_Task prompt_: Please arrange the data from the line with "Task: Click the notification bell snooze icon" up to and including the line with "coord(507,614)" as a Markdown table with the columns Row and Line, numbering each row and leaving out any blank lines.

_Data rows_:
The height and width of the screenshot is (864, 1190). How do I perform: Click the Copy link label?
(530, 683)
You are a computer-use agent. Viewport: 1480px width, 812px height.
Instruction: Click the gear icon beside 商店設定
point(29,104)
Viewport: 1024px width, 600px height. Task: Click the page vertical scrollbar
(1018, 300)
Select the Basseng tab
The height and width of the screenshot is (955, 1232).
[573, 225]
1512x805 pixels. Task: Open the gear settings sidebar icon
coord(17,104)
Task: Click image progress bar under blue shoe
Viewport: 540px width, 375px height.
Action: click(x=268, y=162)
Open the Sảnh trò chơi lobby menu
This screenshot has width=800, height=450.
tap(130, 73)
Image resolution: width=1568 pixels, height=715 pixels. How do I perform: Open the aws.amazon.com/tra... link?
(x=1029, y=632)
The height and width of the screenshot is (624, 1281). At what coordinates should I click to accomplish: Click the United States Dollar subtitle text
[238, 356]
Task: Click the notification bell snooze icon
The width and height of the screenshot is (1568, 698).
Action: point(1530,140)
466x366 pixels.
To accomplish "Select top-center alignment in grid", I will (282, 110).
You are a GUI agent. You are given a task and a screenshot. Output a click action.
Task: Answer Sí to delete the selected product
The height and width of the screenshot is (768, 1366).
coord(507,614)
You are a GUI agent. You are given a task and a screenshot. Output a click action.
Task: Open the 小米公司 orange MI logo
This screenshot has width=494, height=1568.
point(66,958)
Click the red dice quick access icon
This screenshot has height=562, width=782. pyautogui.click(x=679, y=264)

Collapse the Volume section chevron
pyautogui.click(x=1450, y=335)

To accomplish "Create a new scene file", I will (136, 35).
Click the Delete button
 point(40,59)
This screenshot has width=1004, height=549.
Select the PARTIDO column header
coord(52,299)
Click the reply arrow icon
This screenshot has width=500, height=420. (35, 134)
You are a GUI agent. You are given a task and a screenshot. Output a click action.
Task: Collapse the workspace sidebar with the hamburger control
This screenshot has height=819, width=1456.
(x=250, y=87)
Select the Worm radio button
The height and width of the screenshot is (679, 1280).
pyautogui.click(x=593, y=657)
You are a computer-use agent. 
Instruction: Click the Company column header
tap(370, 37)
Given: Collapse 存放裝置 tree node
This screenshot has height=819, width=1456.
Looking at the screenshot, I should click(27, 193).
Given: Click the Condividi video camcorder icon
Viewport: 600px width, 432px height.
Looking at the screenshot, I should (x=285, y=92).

_Answer to the task_:
| Row | Line |
|---|---|
| 1 | Task: Click the notification bell snooze icon |
| 2 | The width and height of the screenshot is (1568, 698). |
| 3 | Action: point(1530,140) |
| 4 | 466x366 pixels. |
| 5 | To accomplish "Select top-center alignment in grid", I will (282, 110). |
| 6 | You are a GUI agent. You are given a task and a screenshot. Output a click action. |
| 7 | Task: Answer Sí to delete the selected product |
| 8 | The height and width of the screenshot is (768, 1366). |
| 9 | coord(507,614) |